─── Passage given ───

Suffixes can carry grammatical information or lexical information. An inflectional suffix is sometimes called a desinence or a grammatical suffix. Inflection changes the grammatical properties of a word within its syntactic category

Derivational suffixes can be divided into two categories: class-changing derivation and class-maintaining derivation.

Description

A suffix (also sometimes termed postfix or ending) is an affix which is placed after the stem of a word. Common examples are case endings, which indicate the grammatical case of nouns or adjectives, and verb endings, which form the conjugation of verbs.

Particularly in the study of Semitic languages, a suffix is called an afformative, as they can alter the form of the words. In Indo-European studies, a distinction is made between suffixes and endings. A word-final segment that is somewhere between a free morpheme and a bound morpheme is known as a suffixoid or a semi-suffix (e.g., English -like or German -freundlich 'friendly').

Productivity

Suffixes can carry grammatical information (inflectional suffixes) or lexical information (derivational/lexical suffixes). An inflectional suffix is sometimes called a desinence or a grammatical suffix.

Examples

Some examples in European languages:

Girls, where the suffix -s marks the plural. He makes, where suffix -s marks the third person singular present tense. It closed, where the suffix -ed marks the past tense. De beaux jours, where the suffix -x marks the plural. Elle est passablement jolie, where the suffix -e marks the feminine form of the adjective.

Inflectional suffixes

Inflection changes the grammatical properties of a word within its syntactic category. In the example:

I was hoping the cloth wouldn't fade, but it has faded quite a bit.

the suffix -ed inflects the root-word fade to indicate past tense.

Inflectional suffixes do not change the word class of the word after inflection. Inflectional suffixes in modern English include:

  • -s third person singular present
  • -ed past tense
  • -t past tense
  • -ing progressive/continuous
  • -en past participle
  • -s plural
  • -en plural (irregular)

─── Provided material ───

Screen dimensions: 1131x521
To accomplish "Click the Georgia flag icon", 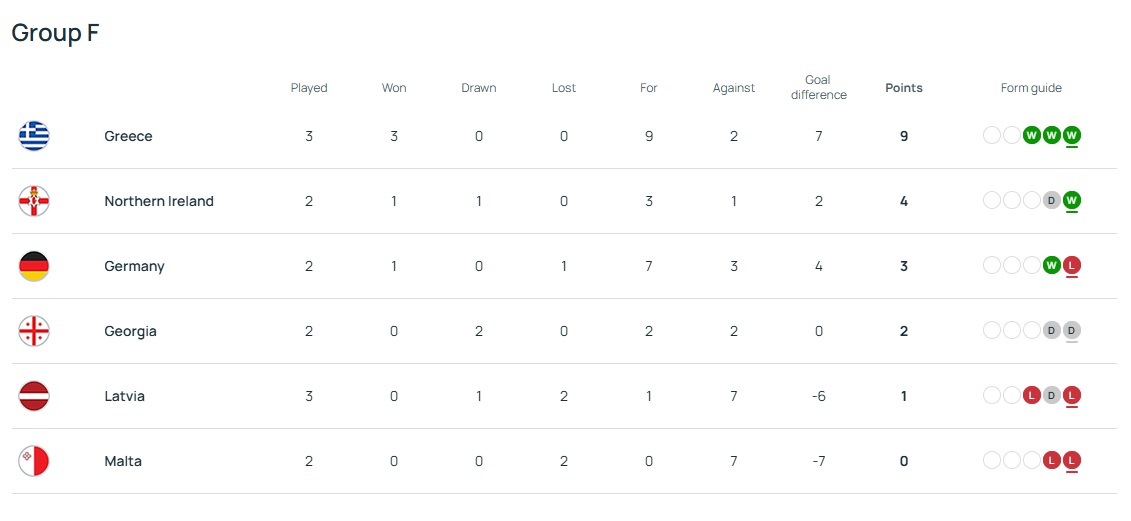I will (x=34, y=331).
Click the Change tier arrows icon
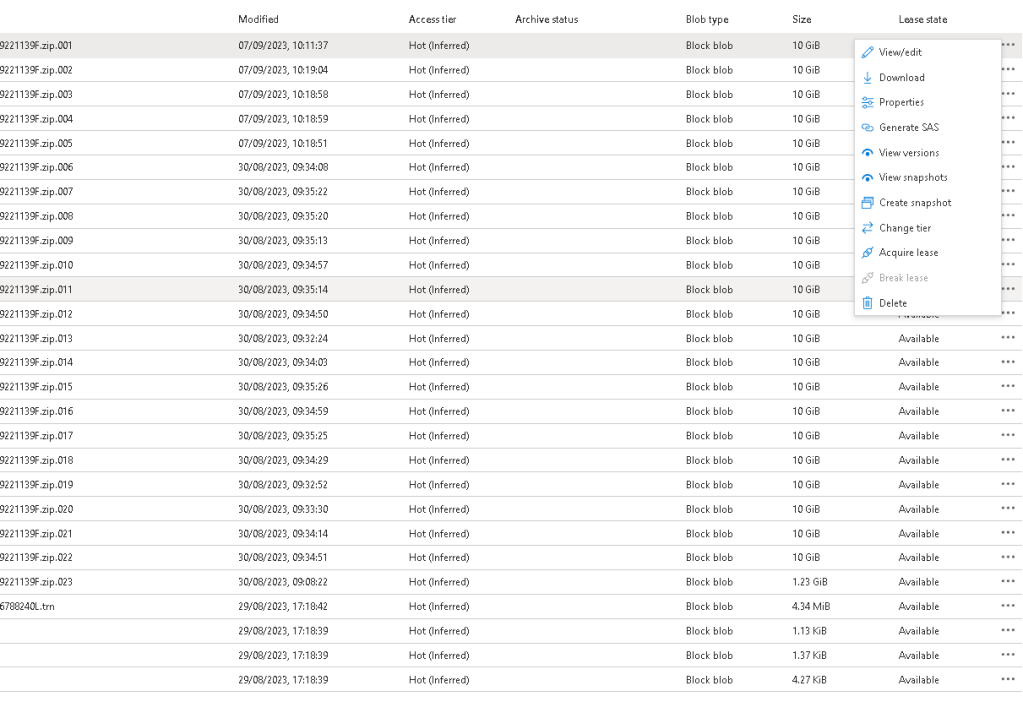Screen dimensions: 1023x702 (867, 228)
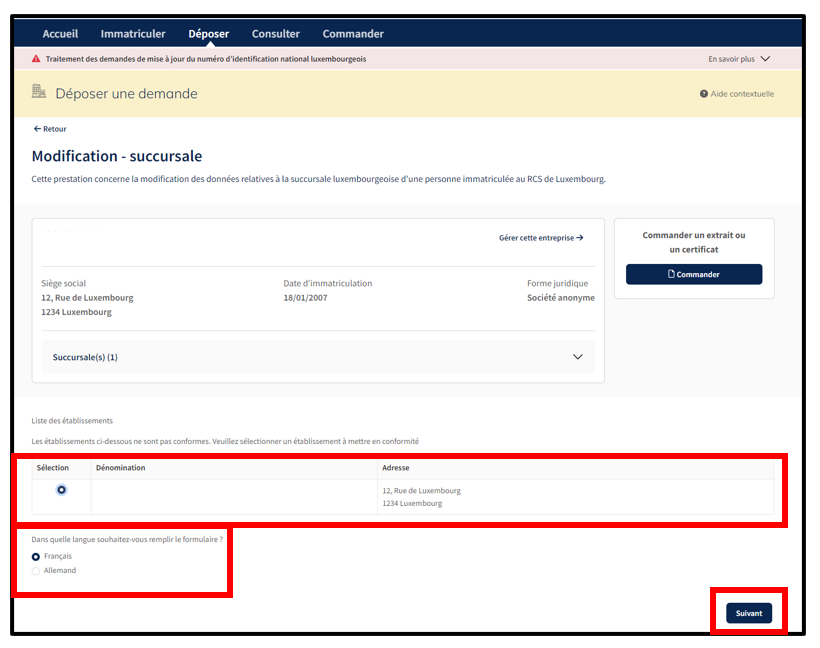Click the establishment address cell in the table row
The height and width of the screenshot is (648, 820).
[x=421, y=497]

───

Set tasks -
1. Answer from the passage on suffixes:
(a) What is a suffix called in the study of Semitic languages?
(b) In "De beaux jours," what does the suffix -x mark?
(c) Which inflectional suffix in the English list marks the progressive/continuous?
2. Sum up the passage on suffixes in two sentences.
3. Extend the passage on suffixes from its last line.
The material plays no part here.

Answers -
1.
(a) An afformative.
(b) The plural.
(c) -ing.

2. A suffix is an affix placed after the stem of a word, and it can carry either grammatical information (inflectional suffixes) or lexical information (derivational suffixes). Inflectional suffixes, such as English -s, -ed and -ing, change a word's grammatical properties without changing its word class.

3.
  • -er comparative
  • -est superlative
  • -n't negative
  • Derivation

    Derivational suffixes can be divided into two categories: class-changing derivation and class-maintaining derivation. In English, they include

  • -ise/-ize (usually changes nouns into verbs)
  • -fy (usually changes nouns into verbs)
  • -ly (usually changes adjectives into adverbs)
  • -ful (usually changes nouns into adjectives)
  • -able/-ible (usually changes verbs into adjectives)
  • -hood (usually class-maintaining, with the word class remaining a noun)
  • -ess (usually class-maintaining, with the word class remaining a noun)
  • -ness (usually changes adjectives into nouns)
  • -less (usually changes nouns into adjectives)
  • -ism (usually class-maintaining, with the word class remaining a noun)
  • -ment (usually changes verbs into nouns)
  • -ist (usually class-maintaining, with the word class remaining a noun)
  • -al (usually changes nouns into adjectives)
  • -ish (usually changes nouns into adjectives/ class-maintaining, with the word class remaining an adjective)
  • -tion (usually changes verbs into noun)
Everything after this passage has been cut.